The article’s oblique reference to “the zentai community” is the key to unraveling the extended trope. An article published in the Japan Times, the country’s largest English language daily, makes it clear that the Tokyo Zentai Club has only ten members, who gather only every other month. Let me repeat: the Japan Daily Press’s rich tapestry of generalized “people” engaged in social critique and psychological healing through their full body suits = ten people.
Despite such small demographics, part of the often-unstated appeal of these kinds of stories is the sexual subtext. While the Japan Daily Press only vaguely references “fetishists,” the Japan Times goes into more detail about the distinct sexual sensations afforded by the zentai suit. Again, we encounter a familiar background picture of Japanese society often seen within the international circulation of anime and manga – images of a sexually perverse Japan. Zentai. Hentai. Strange.

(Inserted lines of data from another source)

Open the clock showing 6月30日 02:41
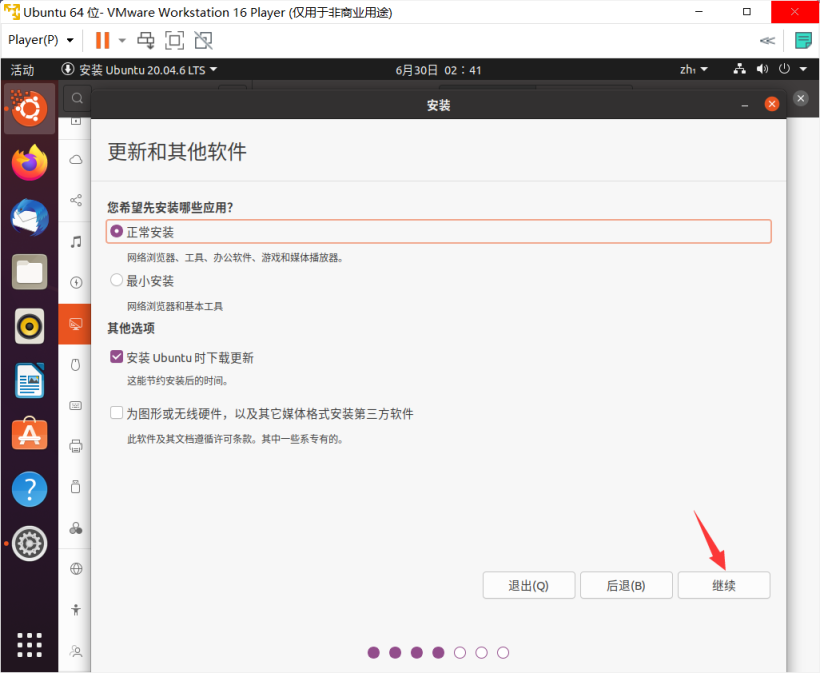This screenshot has height=673, width=820. pyautogui.click(x=438, y=70)
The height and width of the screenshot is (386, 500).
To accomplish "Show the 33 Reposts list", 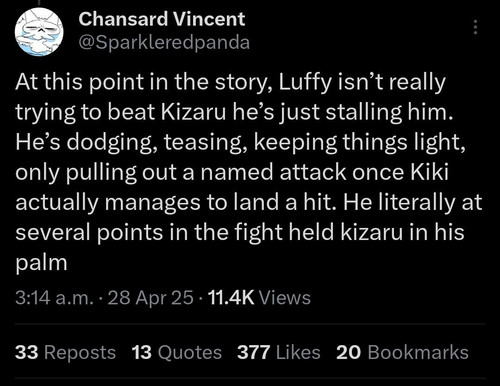I will pyautogui.click(x=65, y=352).
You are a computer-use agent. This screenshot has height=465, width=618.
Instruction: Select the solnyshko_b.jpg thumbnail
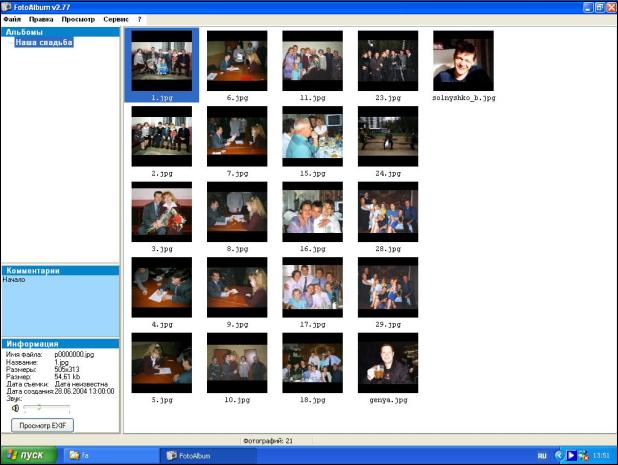[x=463, y=61]
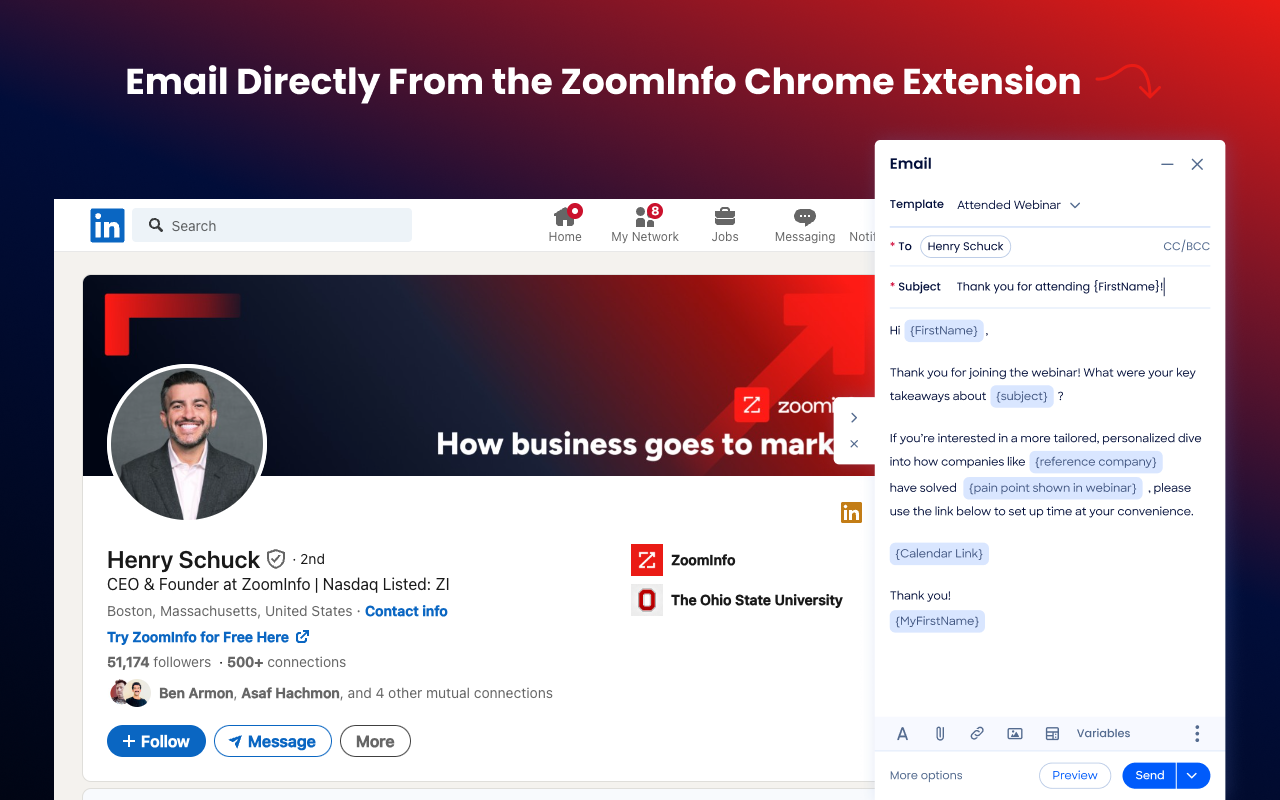The height and width of the screenshot is (800, 1280).
Task: Click the ZoomInfo company logo icon
Action: pyautogui.click(x=646, y=560)
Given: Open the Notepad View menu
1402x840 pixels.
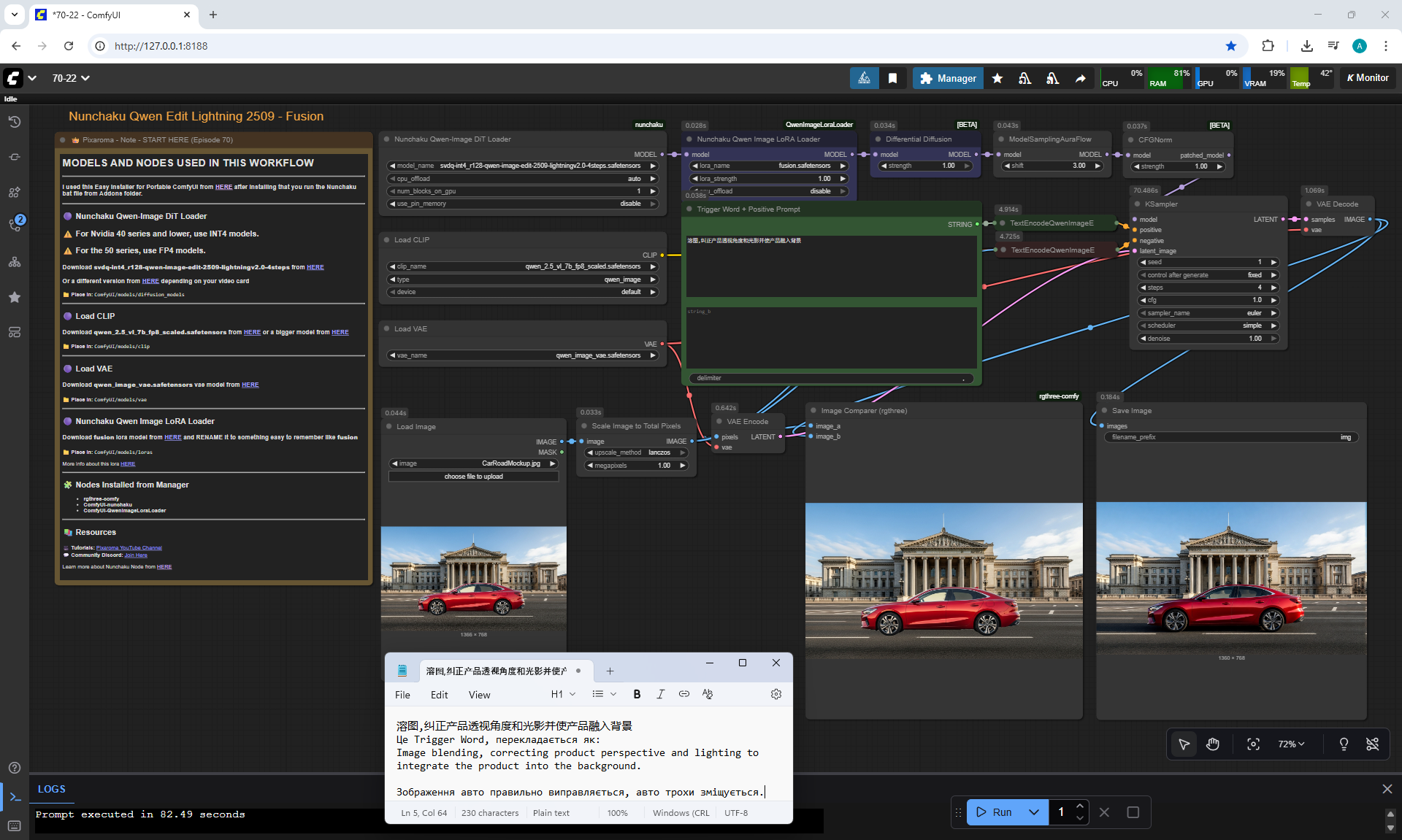Looking at the screenshot, I should (x=479, y=695).
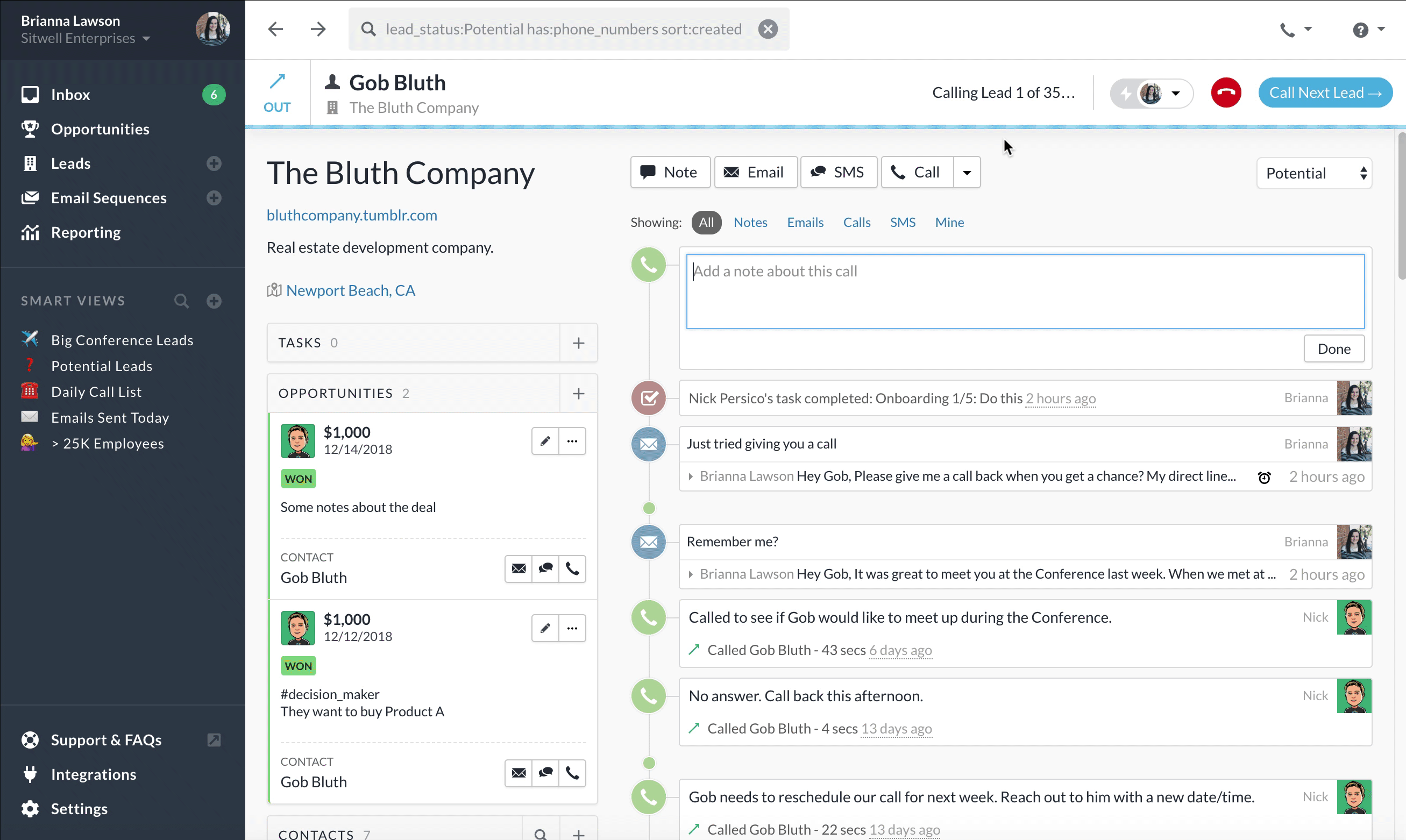
Task: Clear the search query with X icon
Action: click(x=768, y=29)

So much of the English-language coverage of Japanese fashion follows this pattern. One other example among many: between 2007 and 2010 a long line of articles and videos about a skirt that transforms into a faux vending machine made the rounds on the Internet. Sexual perversity is also referenced in this story in that the Japanese designer described the clothing item as a preventative measure against street harassment and sexual assault. Unfurling the skirt and holding it in front of themselves, women could blend into a bank of vending machines and elude their pursuer. Despite their recognition that only “about twenty” of the skirts had been sold, the New York Times connects them to “deeper cultural differences” that make “many Japanese favor camouflage and deception, reflecting a culture that abhors self-assertion, even in self-defense.”
These ideas, attributed to the fashion designer herself, reflect a long history of U.S. institutions reinforcing Japanese nationalism and generalizing claims of Japanese uniqueness. Critical Japan studies scholars have shown over and over again how the stereotype-driven concept of “national character” has served to buttress status quo interests on both sides of the postwar U.S.-Japan alliance. And among U.S. media institutions, the New York Times is relatively well known for reproducing Japanese nationalist claims of uniqueness in ways that portray the country as strange or even laughable. There’s an entire book about this, actually. Published back in 1998, the Japanese title of Warawareru Nihonjin: NyūYōku Taimuzu ga Egaku Fukashigina Nihon = Japan Made in U.S.A., translates roughly to Laughable Japanese: New York Times Depictions of an Inexplicable Japan.
All of this is to say that every time we fall prey to the “weird Japan” click bait, we should take pause. While it may be fun to learn about an extremely small subculture of Japanese people into bagel head body modifications or the “10 Unique Pieces of Clothing You Can Only Get From Japan,” we have to remind ourselves that this coverage usually says more about the interests and preconceived notions of English language media consumers than it does about most Japanese people.